Vehicle batteries have a finite life – usually three to four years, but it depends on their application and operating conditions. If a battery fails at a critical time it can lead to inconvenience and costs as it could leave you stranded. As a battery wears out, it gradually loses its capacity to perform due to:
- Constant charging and discharging
- Variations in heat and climate
Poor maintenance can also contribute to accelerated failure. The first sign of a battery that’s on its way out is it labouring to crank the engine. At this point it’s best to get the battery load tested and the alternator output checked. This should take no longer than 30 minutes. If you’re having to jumpstart the vehicle, then it’s probably time to replace it. If you get a clicking sound from the starter motor this indicates your battery no longer has enough power to crank the engine.
If your battery is bulging, it needs to be replaced.

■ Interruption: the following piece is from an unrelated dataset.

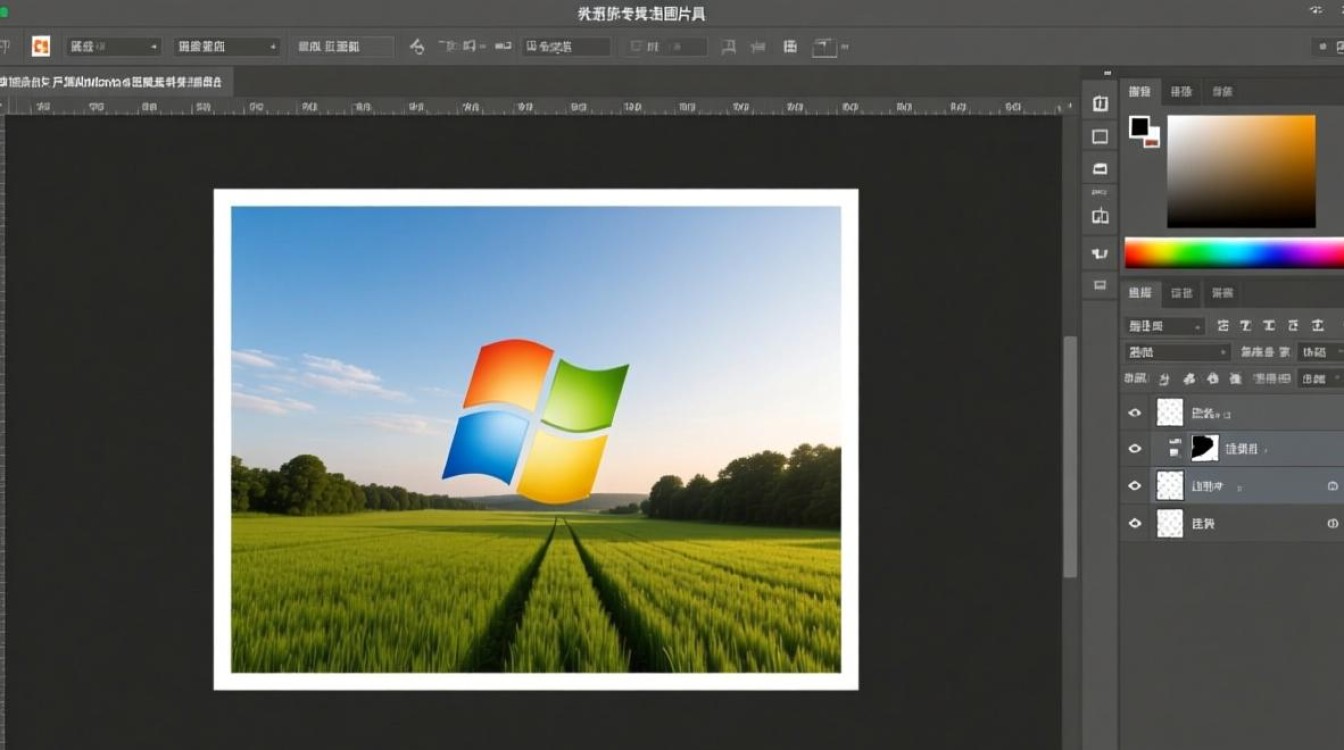The height and width of the screenshot is (750, 1344).
Task: Click the black layer mask thumbnail
Action: point(1204,448)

If the battery warning light stays illuminated it’s time to check your alternator as this means the battery is not getting any charge. Your car will run until the battery goes dead, but letting the battery discharge fully will shorten its life.
Cold weather and battery performance
Late autumn is the best time to get your batteries checked as winter will put more stress on it.

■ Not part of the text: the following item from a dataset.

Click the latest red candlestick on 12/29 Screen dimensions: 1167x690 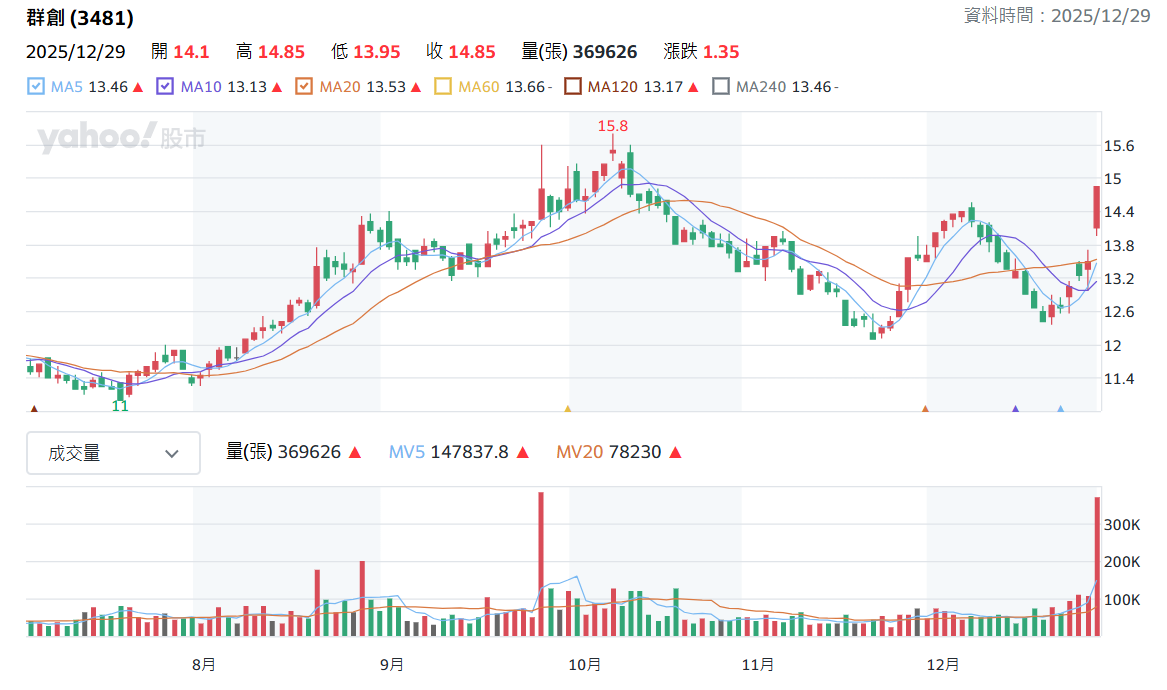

At temperatures in the mid-twenties (Celsius) the battery will perform at around 100% strength. Once the temperature hits freezing, though, battery performance can take a hit of around 35% and if you take it down further, it can lose as much as 65%.
Most modern car batteries need very little maintenance
- Checking the terminals for corrosion
- Check that the clamps are tight that hold the battery
- Check that the cables are firmly connected to the terminals
- Check the electrolyte levels (if required)

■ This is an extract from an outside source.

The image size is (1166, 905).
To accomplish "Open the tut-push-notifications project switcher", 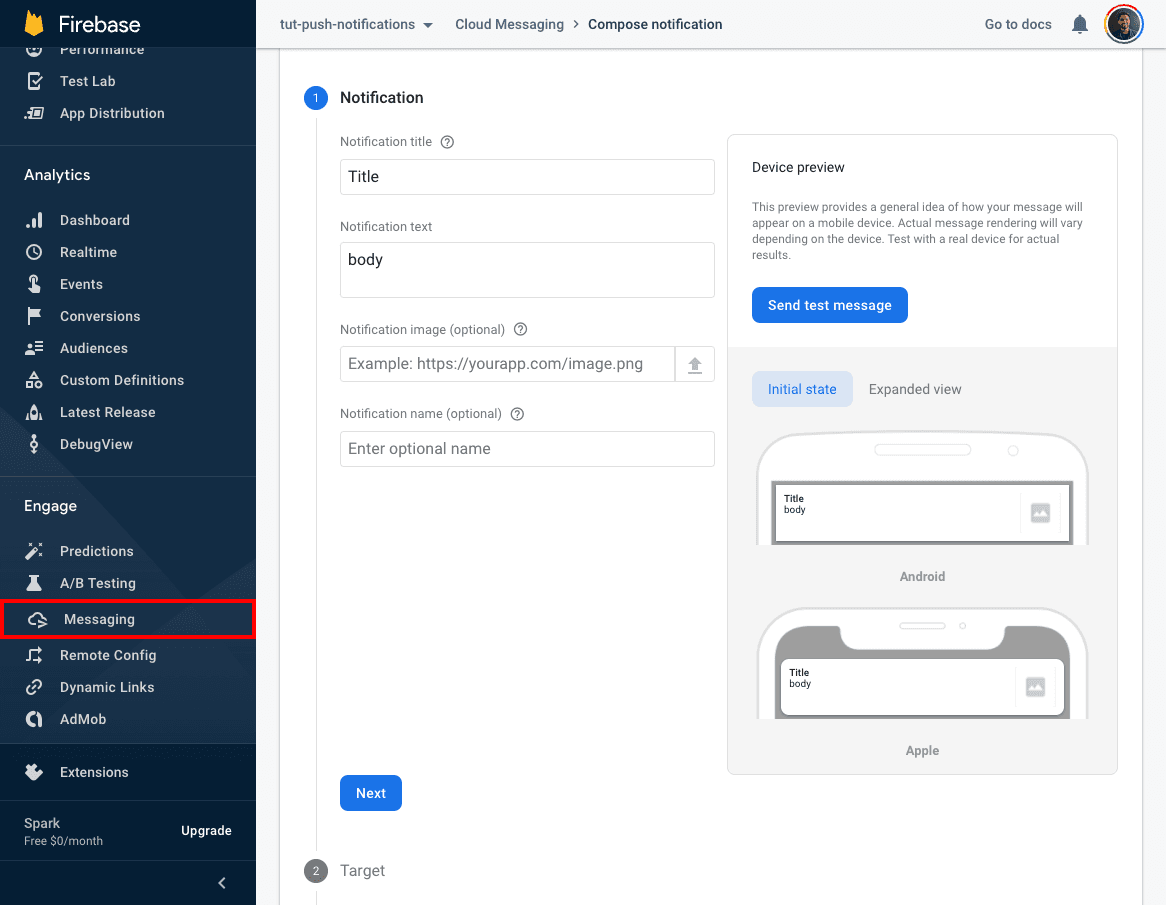I will point(355,24).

The battery should be visually inspected during the pre-trip inspection. Check the same things as for a car battery. Truck batteries should have covers or clamps as they are mounted outside. None of the bolts or pins should be loose, missing or broken.
Leaving the vehicle for long periods
When your car or truck is not in use for long periods, it’s good practice to maintain charge in the battery by disconnecting the earth cable and charging the batteries with a smart charger. A battery that’s left in a discharged state for a long period might not recover.
Replacing the battery
If you have more than one battery these are typically both replaced as a set, even if just one is failing.
You should only use the battery type and power that is recommended by the manufacturer. Using a smaller, less powerful battery can lead to premature failure.
As batteries give off hydrogen gas while being charged, keep them away from any ignition source.